The patient underwent a split night polysomnogram. The diagnostic portion of the study included 153 minutes of baseline sleep and demonstrated severe obstructive sleep apnea (OSA). The apnea-hypopnea index (AHI) was 105 events per hour, the lowest oxygen saturation was 65%, and the oxygen saturation was below 90% for 77 minutes or 50% of the pre-treatment portion of the study. OSA and the degree of oxygen desaturation were more severe in the supine position during which most respiratory events were apneas as opposed to hypopneas. The obstructive respiratory events also caused significant sleep fragmentation. Due to the severity of OSA, continuous positive airway pressure (CPAP) was started at 4 cm H2O and titrated to 10 cm H2O.
The improvement in hypercapnia and hypoxia is directly related to the daily dose of PAP therapy and maximum improvement in blood gases is achieved in as early as one month.3, 7 In a study of 75 ambulatory patients with OHS, the PaCO2 decreased by 1.8 mm Hg and the PaO2 increased by 3 mm Hg per hour of daily CPAP use. Moreover, patients who used CPAP for more than 4.5 hours per day experienced larger improvement in PaCO2 and PaO2 compared to less adherent patients (ΔPaCO2 7.7±5 vs. 2.4±4 mm Hg, p<0.001; ΔPaO2 9.2±11 vs. 1.8±9 mm Hg, p<0.001). Similarly, the need for daytime home oxygen therapy decreased from 30% to 6% in the adherent patients.8 Although changes in serum bicarbonate level and daytime room air pulse oximetry could be used as a less invasive measure of ventilation, a repeat measurement of arterial blood gases should be performed. If the PaCO2 fails to decline in that time, the most likely cause is non-adherence with PAP therapy. Therefore, it is imperative to objectively assess adherence with PAP therapy as patients frequently overestimate adherence. The improvement in hypercapnia in patients that are adherent with PAP therapy is neither universal nor complete because up to 25% of patients adherent with therapy fail to respond to CPAP. In this subset of patients, a repeat titration with bi-level PAP should be performed.

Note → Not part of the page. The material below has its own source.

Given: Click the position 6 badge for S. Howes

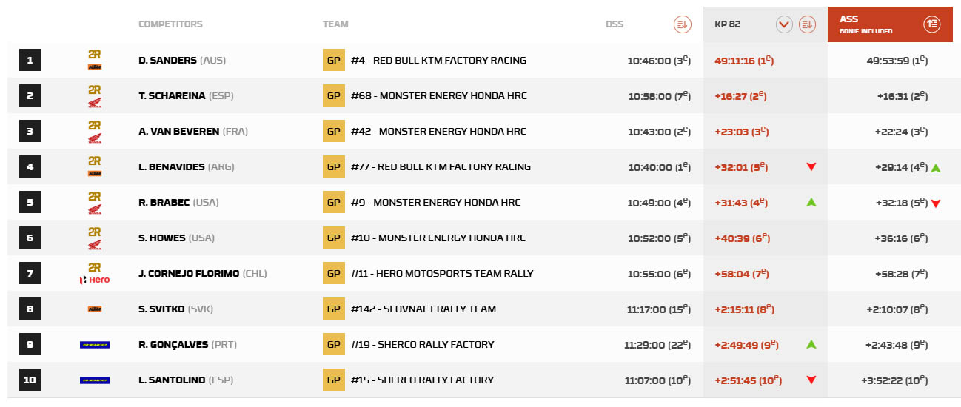Looking at the screenshot, I should 30,238.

It is important to point out that OHS is often unrecognized and treatment is frequently delayed. A prospective study followed 47 patients with OHS after hospital discharge for 18 months. The mortality of patients with OHS was 23% vs. 9% in patients with a similar degree of obesity but without hypoventilation (hazards ratio 4.0) and most deaths occurred in the first three months after hospital discharge.9 Therefore, clinicians must maintain a high index of suspicion since early recognition and treatment may reduce the high burden of morbidity and mortality associated with this syndrome.